Negotiating Local Tastes in the 19th and 20th Centuries Global Trade in Amedeka, Southeastern Ghana.
Author(s): Dela Kuma
Year: 2024
Summary
This is an abstract from the session entitled "Paper / Report Submission (General Sessions)", at the 2024 annual meeting of the Society for Historical Archaeology.

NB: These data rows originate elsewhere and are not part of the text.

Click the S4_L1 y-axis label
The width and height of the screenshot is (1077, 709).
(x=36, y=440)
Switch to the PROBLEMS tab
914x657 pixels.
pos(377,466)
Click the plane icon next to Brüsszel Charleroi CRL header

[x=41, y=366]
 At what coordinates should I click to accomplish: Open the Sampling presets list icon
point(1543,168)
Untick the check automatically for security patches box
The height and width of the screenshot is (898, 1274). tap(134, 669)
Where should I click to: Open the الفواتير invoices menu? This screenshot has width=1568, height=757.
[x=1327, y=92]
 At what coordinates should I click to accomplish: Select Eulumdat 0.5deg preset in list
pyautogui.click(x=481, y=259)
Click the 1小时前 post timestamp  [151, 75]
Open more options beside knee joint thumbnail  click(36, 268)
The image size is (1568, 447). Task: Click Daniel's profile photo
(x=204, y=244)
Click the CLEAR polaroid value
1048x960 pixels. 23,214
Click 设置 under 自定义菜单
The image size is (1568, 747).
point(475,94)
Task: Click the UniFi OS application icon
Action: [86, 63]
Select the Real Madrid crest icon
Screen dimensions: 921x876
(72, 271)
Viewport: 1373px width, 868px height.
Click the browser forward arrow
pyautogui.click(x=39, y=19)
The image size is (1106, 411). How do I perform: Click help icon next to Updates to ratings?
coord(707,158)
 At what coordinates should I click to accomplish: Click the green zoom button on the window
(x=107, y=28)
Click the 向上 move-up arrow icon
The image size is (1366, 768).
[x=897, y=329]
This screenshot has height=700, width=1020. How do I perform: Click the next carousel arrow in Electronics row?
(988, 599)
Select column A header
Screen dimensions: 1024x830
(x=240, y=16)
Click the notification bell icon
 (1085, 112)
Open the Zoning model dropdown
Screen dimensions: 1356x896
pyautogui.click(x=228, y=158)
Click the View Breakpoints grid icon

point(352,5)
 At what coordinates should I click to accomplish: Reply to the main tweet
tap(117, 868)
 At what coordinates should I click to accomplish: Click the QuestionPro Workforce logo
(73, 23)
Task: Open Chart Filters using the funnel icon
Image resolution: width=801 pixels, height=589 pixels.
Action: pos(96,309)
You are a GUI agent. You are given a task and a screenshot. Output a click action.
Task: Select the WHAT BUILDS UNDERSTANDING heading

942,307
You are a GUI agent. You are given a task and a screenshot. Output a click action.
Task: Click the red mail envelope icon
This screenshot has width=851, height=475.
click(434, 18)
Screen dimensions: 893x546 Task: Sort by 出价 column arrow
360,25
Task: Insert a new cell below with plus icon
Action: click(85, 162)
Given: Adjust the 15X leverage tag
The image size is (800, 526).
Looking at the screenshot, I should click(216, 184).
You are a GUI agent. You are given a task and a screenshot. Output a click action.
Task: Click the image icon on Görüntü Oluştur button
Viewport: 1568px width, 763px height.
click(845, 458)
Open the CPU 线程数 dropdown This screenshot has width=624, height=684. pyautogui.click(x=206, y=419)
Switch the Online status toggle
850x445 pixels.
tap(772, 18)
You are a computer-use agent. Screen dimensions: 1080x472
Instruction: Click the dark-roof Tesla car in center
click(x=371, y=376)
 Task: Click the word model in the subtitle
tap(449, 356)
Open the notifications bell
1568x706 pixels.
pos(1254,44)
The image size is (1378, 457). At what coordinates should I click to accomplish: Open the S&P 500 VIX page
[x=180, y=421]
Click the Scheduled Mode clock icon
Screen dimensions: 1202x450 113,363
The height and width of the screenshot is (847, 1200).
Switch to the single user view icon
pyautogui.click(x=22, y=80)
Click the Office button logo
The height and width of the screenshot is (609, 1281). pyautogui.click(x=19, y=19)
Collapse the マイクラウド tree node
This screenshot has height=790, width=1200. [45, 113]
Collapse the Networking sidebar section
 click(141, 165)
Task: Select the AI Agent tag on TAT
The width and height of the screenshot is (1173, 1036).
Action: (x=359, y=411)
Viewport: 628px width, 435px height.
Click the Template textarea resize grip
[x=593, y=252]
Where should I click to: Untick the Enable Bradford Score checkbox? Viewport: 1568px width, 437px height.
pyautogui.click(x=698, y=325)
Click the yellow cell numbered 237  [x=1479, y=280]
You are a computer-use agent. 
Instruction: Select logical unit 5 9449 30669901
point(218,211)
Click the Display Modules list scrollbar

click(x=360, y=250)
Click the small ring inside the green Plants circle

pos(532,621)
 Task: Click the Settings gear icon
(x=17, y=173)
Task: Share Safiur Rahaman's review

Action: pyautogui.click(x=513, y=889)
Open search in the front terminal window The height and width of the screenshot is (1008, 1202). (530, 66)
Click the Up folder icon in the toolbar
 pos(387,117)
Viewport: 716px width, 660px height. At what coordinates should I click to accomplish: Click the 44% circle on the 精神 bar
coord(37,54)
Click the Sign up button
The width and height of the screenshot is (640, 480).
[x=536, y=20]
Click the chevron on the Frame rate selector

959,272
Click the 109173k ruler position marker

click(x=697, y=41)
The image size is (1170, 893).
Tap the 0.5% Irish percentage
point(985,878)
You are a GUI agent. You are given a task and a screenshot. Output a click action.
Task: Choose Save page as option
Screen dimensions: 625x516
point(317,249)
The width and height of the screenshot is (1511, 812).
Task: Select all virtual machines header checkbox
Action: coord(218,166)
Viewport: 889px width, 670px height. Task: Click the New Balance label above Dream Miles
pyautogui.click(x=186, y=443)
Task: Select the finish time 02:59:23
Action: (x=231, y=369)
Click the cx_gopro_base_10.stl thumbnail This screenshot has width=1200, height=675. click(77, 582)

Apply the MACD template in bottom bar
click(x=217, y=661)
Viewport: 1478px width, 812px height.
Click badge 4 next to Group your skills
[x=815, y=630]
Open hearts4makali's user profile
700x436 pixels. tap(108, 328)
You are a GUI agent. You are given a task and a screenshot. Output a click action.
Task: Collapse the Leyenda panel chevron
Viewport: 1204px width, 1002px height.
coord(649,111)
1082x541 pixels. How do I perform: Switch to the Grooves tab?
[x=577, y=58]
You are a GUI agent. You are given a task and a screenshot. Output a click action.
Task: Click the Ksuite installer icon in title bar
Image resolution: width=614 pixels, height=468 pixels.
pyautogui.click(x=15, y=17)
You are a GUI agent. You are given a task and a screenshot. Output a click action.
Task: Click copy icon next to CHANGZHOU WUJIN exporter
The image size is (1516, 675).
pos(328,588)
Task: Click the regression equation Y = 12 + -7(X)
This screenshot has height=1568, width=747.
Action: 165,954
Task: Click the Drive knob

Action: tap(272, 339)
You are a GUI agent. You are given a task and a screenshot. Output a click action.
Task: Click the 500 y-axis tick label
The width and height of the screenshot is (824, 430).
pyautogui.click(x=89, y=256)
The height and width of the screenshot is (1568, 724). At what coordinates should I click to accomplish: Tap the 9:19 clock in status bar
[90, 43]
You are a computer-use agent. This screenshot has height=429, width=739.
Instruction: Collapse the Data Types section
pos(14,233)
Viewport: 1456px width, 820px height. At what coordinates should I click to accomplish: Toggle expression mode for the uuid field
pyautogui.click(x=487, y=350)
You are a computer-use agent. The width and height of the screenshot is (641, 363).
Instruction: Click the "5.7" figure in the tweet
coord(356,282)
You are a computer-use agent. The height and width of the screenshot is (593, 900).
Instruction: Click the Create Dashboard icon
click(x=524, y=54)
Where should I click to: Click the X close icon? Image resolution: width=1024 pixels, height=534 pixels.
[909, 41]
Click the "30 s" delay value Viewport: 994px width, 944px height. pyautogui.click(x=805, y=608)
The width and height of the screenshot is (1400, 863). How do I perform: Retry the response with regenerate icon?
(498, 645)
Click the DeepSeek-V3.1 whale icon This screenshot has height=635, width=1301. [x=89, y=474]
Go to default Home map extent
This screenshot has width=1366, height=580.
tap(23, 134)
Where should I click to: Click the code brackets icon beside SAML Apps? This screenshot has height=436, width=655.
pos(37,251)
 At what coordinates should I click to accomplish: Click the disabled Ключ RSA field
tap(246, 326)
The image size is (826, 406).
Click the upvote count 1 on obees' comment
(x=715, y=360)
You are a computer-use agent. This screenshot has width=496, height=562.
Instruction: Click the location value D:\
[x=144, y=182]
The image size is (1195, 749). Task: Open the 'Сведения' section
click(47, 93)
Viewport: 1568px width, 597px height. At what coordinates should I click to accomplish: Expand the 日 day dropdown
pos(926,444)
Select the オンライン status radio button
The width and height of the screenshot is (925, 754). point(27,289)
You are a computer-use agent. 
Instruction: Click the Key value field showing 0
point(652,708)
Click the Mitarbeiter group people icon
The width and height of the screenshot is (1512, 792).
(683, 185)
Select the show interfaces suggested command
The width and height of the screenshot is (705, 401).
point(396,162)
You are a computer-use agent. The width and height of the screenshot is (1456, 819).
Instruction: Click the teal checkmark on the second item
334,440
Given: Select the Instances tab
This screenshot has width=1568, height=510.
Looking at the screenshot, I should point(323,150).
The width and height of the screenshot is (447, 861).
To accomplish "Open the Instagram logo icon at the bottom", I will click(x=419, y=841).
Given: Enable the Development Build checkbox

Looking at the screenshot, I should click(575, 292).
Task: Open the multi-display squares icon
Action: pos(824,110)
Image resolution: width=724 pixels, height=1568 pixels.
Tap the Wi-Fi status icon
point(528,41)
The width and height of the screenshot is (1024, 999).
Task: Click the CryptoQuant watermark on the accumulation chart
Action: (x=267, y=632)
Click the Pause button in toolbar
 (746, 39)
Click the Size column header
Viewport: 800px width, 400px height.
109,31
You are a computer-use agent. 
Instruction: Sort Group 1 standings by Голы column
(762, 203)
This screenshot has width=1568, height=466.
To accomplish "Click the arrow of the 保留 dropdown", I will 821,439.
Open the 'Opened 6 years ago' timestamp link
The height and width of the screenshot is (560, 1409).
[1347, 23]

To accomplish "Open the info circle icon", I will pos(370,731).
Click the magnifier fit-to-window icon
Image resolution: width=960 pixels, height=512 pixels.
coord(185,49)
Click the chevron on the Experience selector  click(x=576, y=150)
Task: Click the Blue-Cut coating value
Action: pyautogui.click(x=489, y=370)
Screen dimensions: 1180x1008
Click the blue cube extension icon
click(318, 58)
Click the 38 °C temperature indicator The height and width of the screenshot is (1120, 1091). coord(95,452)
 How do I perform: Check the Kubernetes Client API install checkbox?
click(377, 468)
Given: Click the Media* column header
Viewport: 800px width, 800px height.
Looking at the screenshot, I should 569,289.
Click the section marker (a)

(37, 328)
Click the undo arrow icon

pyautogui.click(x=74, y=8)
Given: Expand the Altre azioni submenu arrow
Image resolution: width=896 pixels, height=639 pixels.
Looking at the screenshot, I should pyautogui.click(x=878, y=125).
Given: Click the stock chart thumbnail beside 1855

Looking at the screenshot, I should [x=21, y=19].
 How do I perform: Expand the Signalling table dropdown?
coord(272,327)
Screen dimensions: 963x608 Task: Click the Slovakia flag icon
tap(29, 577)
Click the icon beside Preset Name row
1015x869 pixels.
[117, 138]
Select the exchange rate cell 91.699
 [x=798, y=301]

This paper looks at local taste practices in southeastern Ghana during the 19th and 20th centuries, using Black feminist and Indigenous archaeology perspectives. Despite the end of the Atlantic Slave trade, the internal trade of enslaved people continued until the 1850s. During this time, the demand for botanical commodities like palm oil, palm kernel oil, and cocoa increased. Local people played a crucial role in forming and maintaining trade networks in these socioeconomic networks. In Amedeka, Southeastern Ghana, where this research is located, local tastes and their related performances are conceptualized as nkudzedze - ‘pleasing to the eyes.’ I trace the materiality of nkudzedze through the consumption of locally produced and imported pottery excavated from Amedeka to engender socioeconomic practices and decentralize the Western lens of taste and knowledge production in Ghana and West Africa. Centralizing local practices in trade networks challenge Western perspectives on taste and knowledge production.
Cite this Record
Negotiating Local Tastes in the 19th and 20th Centuries Global Trade in Amedeka, Southeastern Ghana.. Dela Kuma. Presented at Society for Historical Archaeology, Oakland, California. 2024 ( tDAR id: 501192)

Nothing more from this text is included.